[Dataset items]
^^^^

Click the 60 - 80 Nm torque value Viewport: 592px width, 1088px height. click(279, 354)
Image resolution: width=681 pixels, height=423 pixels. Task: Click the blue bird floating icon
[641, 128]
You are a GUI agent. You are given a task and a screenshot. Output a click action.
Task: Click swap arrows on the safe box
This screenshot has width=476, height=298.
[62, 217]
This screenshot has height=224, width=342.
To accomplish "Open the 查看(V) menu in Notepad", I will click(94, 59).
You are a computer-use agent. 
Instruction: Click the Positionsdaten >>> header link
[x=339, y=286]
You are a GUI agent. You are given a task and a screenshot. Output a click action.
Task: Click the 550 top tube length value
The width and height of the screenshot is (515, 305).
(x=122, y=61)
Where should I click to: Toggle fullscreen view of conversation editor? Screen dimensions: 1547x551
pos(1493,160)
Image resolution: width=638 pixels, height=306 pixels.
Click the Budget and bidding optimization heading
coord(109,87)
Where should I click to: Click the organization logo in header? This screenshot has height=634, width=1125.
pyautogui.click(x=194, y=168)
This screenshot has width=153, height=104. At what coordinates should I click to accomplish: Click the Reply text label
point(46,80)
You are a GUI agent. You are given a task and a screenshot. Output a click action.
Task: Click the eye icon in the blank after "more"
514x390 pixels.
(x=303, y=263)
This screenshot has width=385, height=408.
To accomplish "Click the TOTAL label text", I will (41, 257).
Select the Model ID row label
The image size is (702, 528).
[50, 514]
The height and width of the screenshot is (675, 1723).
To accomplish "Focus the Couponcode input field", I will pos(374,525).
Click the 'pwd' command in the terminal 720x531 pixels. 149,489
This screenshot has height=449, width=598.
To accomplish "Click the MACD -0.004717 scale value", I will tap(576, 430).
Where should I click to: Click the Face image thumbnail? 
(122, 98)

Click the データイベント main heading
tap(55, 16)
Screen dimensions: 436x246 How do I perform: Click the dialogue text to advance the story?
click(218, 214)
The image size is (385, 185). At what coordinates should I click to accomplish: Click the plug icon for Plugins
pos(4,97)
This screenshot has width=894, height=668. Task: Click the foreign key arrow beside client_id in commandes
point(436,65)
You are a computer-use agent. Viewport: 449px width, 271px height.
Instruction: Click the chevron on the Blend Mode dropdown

^^^^

* [WORK REQUIRED] Output the line containing "Select the Model ID row label" and each line after it through the close of the entries, unchanged and with no other lines.

* [TASK SOLUTION]
Select the Model ID row label
The image size is (702, 528).
[50, 514]
The height and width of the screenshot is (675, 1723).
To accomplish "Focus the Couponcode input field", I will pos(374,525).
Click the 'pwd' command in the terminal 720x531 pixels. 149,489
This screenshot has height=449, width=598.
To accomplish "Click the MACD -0.004717 scale value", I will tap(576, 430).
Where should I click to: Click the Face image thumbnail? 
(122, 98)

Click the データイベント main heading
tap(55, 16)
Screen dimensions: 436x246 How do I perform: Click the dialogue text to advance the story?
click(218, 214)
The image size is (385, 185). At what coordinates should I click to accomplish: Click the plug icon for Plugins
pos(4,97)
This screenshot has width=894, height=668. Task: Click the foreign key arrow beside client_id in commandes
point(436,65)
You are a computer-use agent. Viewport: 449px width, 271px height.
Instruction: Click the chevron on the Blend Mode dropdown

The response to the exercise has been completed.